In the Northwest Territories, Yukon, and Nunavut, there is an additional 4¢/km.

Books and Records Retention

How long are you legally required to keep your tax records? Generally, record retention requirements are outlined in the Income Tax Act as follows:

  • Records must be kept for a minimum of 6 years from the end of the latest year to which they relate to.
  • If in electronic format, they must be kept in a electronically readable format (accessible and usable copy)
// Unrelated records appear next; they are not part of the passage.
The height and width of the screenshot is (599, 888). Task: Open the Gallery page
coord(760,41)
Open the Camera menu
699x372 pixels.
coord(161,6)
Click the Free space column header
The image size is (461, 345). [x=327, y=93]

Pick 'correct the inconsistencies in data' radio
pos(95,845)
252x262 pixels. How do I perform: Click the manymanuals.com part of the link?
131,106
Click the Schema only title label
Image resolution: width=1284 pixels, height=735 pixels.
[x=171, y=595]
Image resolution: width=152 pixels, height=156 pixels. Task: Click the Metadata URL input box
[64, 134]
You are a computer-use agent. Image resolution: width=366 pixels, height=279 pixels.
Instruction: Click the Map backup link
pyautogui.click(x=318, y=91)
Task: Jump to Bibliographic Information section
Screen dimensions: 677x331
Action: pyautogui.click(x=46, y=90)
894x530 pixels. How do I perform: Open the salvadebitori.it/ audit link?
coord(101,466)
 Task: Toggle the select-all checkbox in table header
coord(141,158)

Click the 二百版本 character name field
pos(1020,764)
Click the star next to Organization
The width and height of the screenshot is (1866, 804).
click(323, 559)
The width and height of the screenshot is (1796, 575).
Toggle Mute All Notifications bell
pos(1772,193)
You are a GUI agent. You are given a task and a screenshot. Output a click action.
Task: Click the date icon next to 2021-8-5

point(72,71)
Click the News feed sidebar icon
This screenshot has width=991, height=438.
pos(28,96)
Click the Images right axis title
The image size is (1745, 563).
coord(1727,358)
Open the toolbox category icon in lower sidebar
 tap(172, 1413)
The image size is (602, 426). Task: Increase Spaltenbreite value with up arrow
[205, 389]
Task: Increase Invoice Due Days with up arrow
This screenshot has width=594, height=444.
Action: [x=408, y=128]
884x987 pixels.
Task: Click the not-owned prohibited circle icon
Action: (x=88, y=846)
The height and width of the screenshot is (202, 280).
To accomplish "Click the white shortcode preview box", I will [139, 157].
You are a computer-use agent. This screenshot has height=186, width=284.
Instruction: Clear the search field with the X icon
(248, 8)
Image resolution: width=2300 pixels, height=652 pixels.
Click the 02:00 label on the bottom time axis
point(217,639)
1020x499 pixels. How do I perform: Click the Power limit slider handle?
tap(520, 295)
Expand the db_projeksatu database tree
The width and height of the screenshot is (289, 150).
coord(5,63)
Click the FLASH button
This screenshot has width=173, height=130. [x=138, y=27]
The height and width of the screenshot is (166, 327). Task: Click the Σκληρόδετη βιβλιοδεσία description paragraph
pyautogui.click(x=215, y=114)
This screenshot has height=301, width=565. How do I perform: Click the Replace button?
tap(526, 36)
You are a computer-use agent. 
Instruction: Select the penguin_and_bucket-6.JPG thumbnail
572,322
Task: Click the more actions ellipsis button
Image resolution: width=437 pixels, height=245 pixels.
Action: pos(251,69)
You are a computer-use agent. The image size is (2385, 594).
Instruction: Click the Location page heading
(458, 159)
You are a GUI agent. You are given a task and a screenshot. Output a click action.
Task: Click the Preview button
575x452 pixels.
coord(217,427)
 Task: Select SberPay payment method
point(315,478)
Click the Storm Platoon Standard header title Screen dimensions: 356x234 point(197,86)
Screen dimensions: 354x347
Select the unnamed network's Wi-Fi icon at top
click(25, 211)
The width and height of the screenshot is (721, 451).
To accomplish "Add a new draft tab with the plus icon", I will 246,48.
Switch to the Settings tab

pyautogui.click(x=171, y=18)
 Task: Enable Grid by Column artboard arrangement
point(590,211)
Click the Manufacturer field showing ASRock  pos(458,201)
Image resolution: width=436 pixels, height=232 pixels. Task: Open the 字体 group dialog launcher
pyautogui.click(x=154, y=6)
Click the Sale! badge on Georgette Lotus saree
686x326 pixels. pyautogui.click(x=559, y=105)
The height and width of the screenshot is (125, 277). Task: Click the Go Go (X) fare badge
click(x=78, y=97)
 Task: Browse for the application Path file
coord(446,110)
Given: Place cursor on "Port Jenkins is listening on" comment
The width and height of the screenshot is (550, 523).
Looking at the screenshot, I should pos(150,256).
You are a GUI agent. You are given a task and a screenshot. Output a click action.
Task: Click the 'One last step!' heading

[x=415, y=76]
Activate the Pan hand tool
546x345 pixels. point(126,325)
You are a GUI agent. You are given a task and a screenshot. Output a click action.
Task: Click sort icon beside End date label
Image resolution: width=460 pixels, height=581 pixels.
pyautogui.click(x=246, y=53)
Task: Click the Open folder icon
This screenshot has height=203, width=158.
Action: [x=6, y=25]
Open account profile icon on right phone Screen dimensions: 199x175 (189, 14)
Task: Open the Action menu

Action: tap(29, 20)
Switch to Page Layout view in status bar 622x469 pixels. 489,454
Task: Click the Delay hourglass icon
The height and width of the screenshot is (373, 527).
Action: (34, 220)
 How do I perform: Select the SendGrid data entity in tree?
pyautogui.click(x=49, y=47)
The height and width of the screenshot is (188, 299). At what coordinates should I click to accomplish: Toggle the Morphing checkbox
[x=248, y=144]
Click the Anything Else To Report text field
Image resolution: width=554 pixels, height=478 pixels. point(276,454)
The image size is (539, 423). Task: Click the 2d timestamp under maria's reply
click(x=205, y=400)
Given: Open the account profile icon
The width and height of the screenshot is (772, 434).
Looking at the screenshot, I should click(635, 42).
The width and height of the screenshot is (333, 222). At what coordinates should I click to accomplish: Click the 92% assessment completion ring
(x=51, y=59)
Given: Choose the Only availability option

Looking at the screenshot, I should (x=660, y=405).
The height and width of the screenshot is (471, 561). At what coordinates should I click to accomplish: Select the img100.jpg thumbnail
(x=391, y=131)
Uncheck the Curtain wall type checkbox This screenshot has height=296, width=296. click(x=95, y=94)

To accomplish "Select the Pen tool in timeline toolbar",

In some situations, you must retain your records for different periods of time. Below is a list of these situations, as well as the retention periods that apply to them:

  • Records concerning long-term acquisitions and disposal of properties, the share registry, other historical information that would have an effect on sale, liquidation or wind-up of the business – must be kept indefinitely
  • If income tax returns are filed late – records must be kept for 6 years after the date the return was filed
  • If you filed an objection or appeal, all necessary records until the latest of the dates: – the date the objection or appeal was resolved – the date for filing any further appeal has passed or – the 6 year record keeping period has passed
  • When a non-incorporated business or other organization ends – records must be kept for 6 years from the end of the tax year the business ended
  • When a corporation is dissolved, it must keep the following records for 2 years after the date of its dissolution: – all records and supporting documentation – all other records that corporations have to keep
  • When corporations amalgamate or merge to create a new corporation, the new corporation must keep business records of each of the amalgamated or merged corporations for 6 years from the end of the taxation year to which they relate
  • If you are a legal representative of a deceased taxpayer or trust, you can destroy the records after receiving clearance certificates to distribute the property under your control

Note: A person is not relieved of an of the record keeping, readability, retention, and access responsibilities because he or she contracts out the record keeping function to a third party such as a bookkeeper, accountant, service provider, or such other arrangements.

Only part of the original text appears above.